Clinical trials of mifepristone in China began in 1985. In October 1988, China became the first country in the world to approve mifepristone. Chinese organizations tried to purchase mifepristone from Roussel Uclaf, but they refused to sell it to them, so in 1992 China began its own domestic production of mifepristone. In 2000, the cost of medical abortion with mifepristone was higher than surgical abortion and the percentage of medical abortions varied greatly, ranging from 30% to 70% in cities to being almost nonexistent in rural areas. A report from the United States Embassy in Beijing in 2000 said mifepristone had been widely used in Chinese cites for about two years, and that according to press reports a black market had developed with many women starting to it illegally (without a prescription) from private clinics and drugstores for about $15, causing Chinese authorities to worry about medical complications from use without physician supervision.
In 2001, mifepristone was approved in Taiwan. Vietnam included mifepristone in the National Reproductive Health program in 2002.
It is approved in only one subsaharan African country--South Africa, where it was approved in 2001. It is also approved in one north African country--Tunisia, also in 2001.
Mifepristone was approved for use in India in 2002, where medical abortion is referred to as "Medical Termination of Pregnancy" (MTP).

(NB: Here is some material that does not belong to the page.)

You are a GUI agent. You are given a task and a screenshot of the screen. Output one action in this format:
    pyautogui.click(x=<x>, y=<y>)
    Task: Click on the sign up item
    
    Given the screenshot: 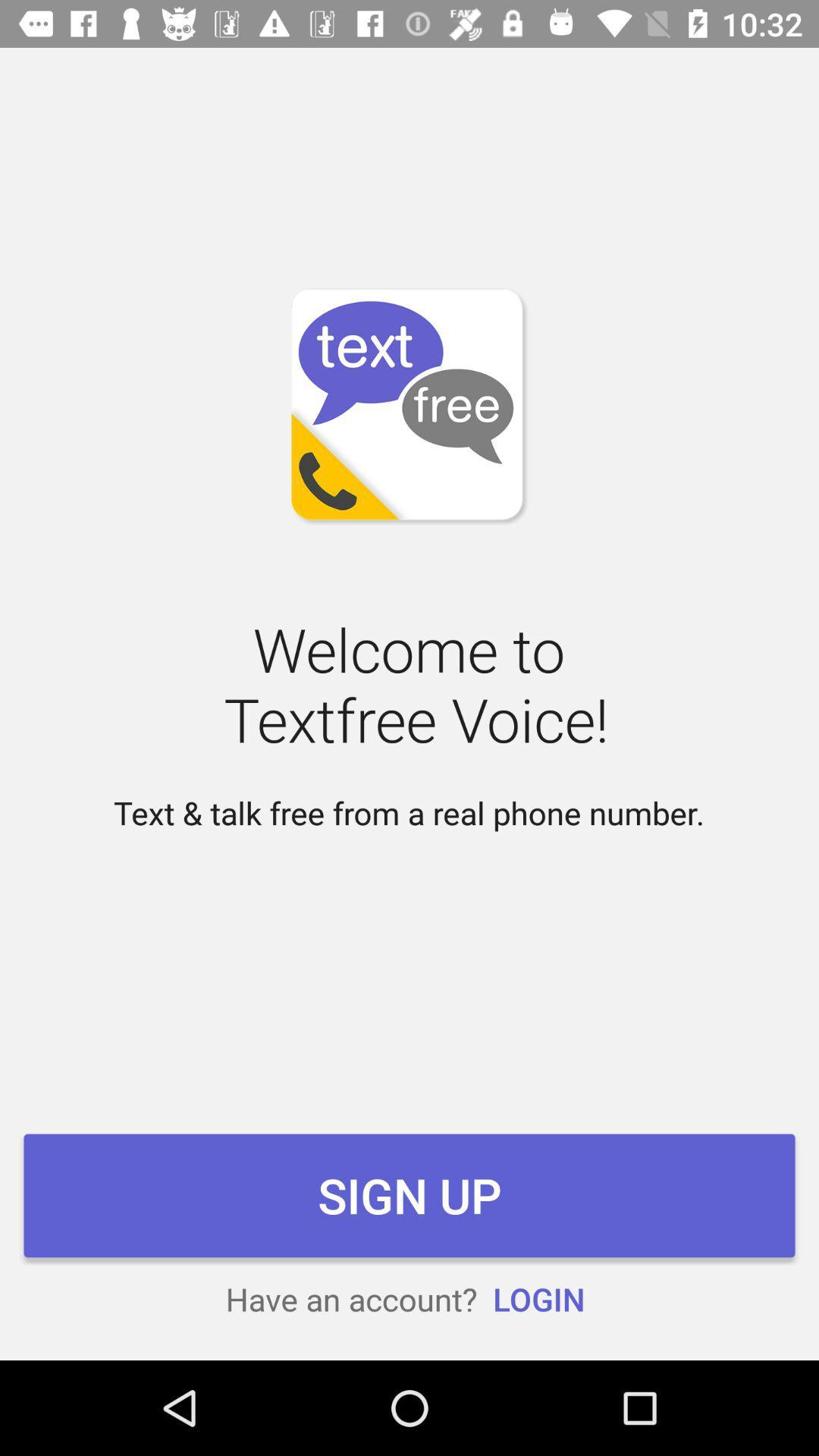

It is only available under medical supervision, not by prescription, due to adverse reactions such as excessive bleeding, and there are criminal penalties for buying or selling it on the black market or over-the-counter at pharmacies.
Medical abortion is available in Canada on a limited basis using methotrexate and misoprostol; mifepristone is not legally approved, and importation of that drug in Canada is currently illegal. Clinical trials were done in 2000 in various Canadian cities comparing methotrexate to mifepristone, after approbation by the federal government. While both drugs had overall similar results, mifepristone was found to act faster. As of May 2005, it is unclear whether or when RU-486 will be approved for use in Canada.
Mifepristone was registered for use in Russia and Ukraine in 2000, and in Azerbaijan, Belarus, Georgia, and Uzbekistan in 2002, Moldova in 2004, and Armenia in 2007.